Tom Fisher, senior acquisitions editor at Timber Press and color aficionado, warns gardeners of violet and its pallid variations, “In isolation, they sometimes lack excitement, it’s creative juxtaposition that makes them come alive.” Beware of bright yellows, though. They are just too aggressively happy for serious violet. I prefer it with the palest yellow, or chartreuse green, myself. Not too much, though. Violet is easily overwhelmed.
Remember, like its namesake flower, it’s shy.

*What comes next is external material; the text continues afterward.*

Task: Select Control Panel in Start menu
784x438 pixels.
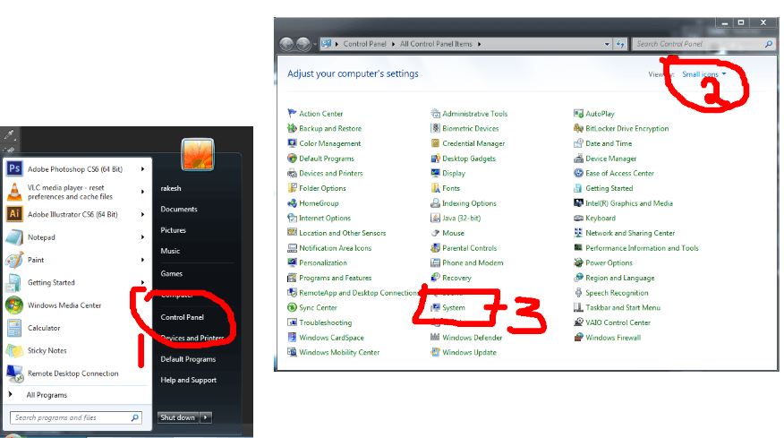Action: click(182, 317)
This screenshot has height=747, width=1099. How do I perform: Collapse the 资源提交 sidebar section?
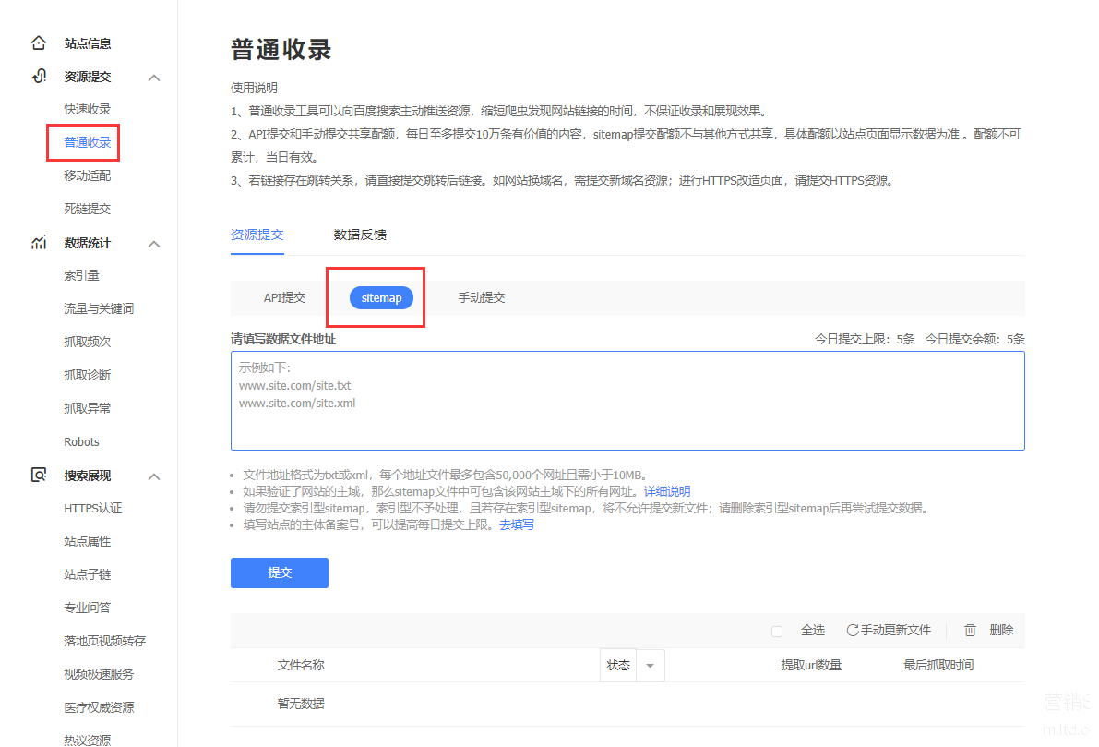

With red it can become lurid, a combination I have not necessarily avoided, but recommend only to those with strong stomachs. Orange makes it look muddy. Blue with violet chills. With white it becomes too dark, nearly black. It is the darkness and depth of violet that is its strength.
This is also why violet has long been the color of mourning. Color historian Victoria Finley speculates that violet’s position at the end of the rainbow symbolizes “both the end of the known and the beginning of the unknown.” Maybe that’s why it’s a little frightening to me, like peering into a chasm.
Still there is something romantic about violet, in a Laura-Ashley-sort-of-way. I would take a handful of fragrant lilacs as a token of love over a dozen red roses any day. It is one of the most common flower colors, nearly as prevalent as yellow. Violet flowers are also the ones most erroneously listed as blue: ‘Johnson’s Blue’ geranium, is not blue. Neither is ‘Big Blue’ daylily, nor ‘Blue Paradise’ phlox.
Are violets even really violet?
By the 1980s, my decadent friends were dying their hair purple, and Susan and I were realizing our dreams. Her love of violet and shadow led her to the darkroom and black-and-white photography. My love of yellow and light led me outdoors, like the Impressionists, not to paint, per se, but to garden with color.
When I finally arrived in her dim hospice room that April, I sat next to her on the bed. I slowly pried open her chilly paralytic hand and slid the now wilted violets into it. I released my clenched face and sobbed. She made one last unintelligible murmur. A “goodbye,” maybe.
She died a few hours later.
I’m not sure how long it took—a few days, a week—but I finally listened to what the young woman on the train said.